Começar tudo outra vez e ser tudo igual. Quando era novo o que mais odiava era voltar às aulas. Não me apetece escrever. Continuo a odiar regressar às aulas, mas não cheguei atrasado. Cheguei a horas. Acho que estou a gritar demais. Por que estou a gritar? Tenho de organizar a minha vida. Decidir a que horas durmo e quantas horas durmo. Fazer uma lista com refeições para a semana toda, lavar a loiça, fazer a cama. Não. Tenho de contratar uma empregada. A solidão dos homens solteiros deve ser acompanhada por uma empregada. Não me interessa se é bonita ou feia, desde que faça a cama e lave a louça vou ficar contente. Quando era novo o que mais odiava era regressar às aulas, odiava a sensação de voltar a encontrar tudo na mesma, as mesmas caras, as mesmas pessoas.
– És um adulto, segue em frente,
isso disse-me ontem o meu agente quando falávamos sobre a minha vida, os meus projectos que não foram dar a lado nenhum.

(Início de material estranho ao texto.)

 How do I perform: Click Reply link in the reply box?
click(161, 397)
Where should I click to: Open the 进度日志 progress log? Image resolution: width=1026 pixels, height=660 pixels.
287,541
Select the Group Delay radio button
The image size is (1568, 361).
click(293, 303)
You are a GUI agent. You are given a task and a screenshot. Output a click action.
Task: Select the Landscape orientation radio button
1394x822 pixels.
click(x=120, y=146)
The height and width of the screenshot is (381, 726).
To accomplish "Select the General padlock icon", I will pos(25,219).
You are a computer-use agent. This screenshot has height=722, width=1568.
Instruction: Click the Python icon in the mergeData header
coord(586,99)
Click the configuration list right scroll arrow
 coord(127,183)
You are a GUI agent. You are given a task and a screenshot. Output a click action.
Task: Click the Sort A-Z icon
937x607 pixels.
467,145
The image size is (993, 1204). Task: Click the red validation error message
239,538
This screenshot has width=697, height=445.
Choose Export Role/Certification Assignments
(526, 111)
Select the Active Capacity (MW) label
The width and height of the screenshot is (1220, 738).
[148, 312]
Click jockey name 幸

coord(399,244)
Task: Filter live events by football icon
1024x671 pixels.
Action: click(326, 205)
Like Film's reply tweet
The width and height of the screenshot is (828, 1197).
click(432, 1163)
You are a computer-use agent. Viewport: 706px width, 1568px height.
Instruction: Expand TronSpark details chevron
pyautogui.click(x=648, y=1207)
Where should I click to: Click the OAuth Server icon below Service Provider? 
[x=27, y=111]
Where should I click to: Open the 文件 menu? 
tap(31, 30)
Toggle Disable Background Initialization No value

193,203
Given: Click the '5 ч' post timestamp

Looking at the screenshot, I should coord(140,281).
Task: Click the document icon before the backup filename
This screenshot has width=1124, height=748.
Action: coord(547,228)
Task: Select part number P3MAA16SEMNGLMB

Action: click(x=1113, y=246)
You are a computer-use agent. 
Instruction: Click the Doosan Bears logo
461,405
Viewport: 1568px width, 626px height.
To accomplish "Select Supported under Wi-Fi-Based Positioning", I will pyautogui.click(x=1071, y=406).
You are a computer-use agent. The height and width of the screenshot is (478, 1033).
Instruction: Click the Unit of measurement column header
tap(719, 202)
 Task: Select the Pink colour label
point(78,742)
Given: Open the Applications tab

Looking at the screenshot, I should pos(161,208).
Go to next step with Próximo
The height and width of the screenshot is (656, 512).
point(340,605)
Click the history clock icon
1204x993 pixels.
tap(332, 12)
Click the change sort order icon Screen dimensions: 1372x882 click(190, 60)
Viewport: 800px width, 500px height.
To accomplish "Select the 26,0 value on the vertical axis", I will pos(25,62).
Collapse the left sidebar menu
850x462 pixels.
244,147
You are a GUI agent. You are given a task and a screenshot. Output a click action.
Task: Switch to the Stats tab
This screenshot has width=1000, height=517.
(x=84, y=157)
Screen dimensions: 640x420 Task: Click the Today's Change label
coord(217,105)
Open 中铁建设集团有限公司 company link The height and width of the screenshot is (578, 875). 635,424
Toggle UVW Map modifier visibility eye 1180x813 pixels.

– Tenho mil coisas para acabar e não consigo sequer começá-las,
isso não disse ao meu agente, isso disse em voz alta sem me aperceber ao balcão do bar. Tinha pedido um café,
– hã?,
diz-me uma voz ao lado. Tenho o café à minha frente e um homem sentado ao meu lado. Deve ter uns 80 anos mas está a beber um whisky como se fosse água. Eu trouxe um caderno que a Madalena me deu nos anos, tinha acabado de escrever na primeira página,
Resoluções para 2016:
1. contratar uma empregada
2. parar de gritar nas aulas
3. dormir 4 horas por dia
4. parar de fumar
5. parar de beber
6.
Foi no número 6 que hesitei e pensei,
– tenho mil coisas para acabar e não consigo sequer começá-las,
e depois ouvi o,
– hã?,
vindo do meu lado porque afinal o disse em voz alta.
– Não disse nada. Estava a comentar o jogo.
– Qual jogo?,
perguntou o homem de 80 anos enquanto olhava para a televisão que passava um filme com muitos tiros e explosões. Olhou para mim e olhou para o caderno que me deu a Madalena. Não sei se consegue ler o que escrevi mas diz,
– sabe uma coisa? Quando a vida lhe dá gelo, há que acrescentar-lhe whisky. Mas não se apaixone pelo whisky, ele nunca se vai apaixonar por si.
Sorri. Bebi o café. Pedi a conta. Paguei. Vim para casa. Quase me esquecia que amanhã tenho aulas. Quase me esquecia que ainda vou a meio das resoluções para o novo ano e como eu odeio a sensação de voltar a encontrar tudo na mesma, as mesmas caras, as mesmas pessoas.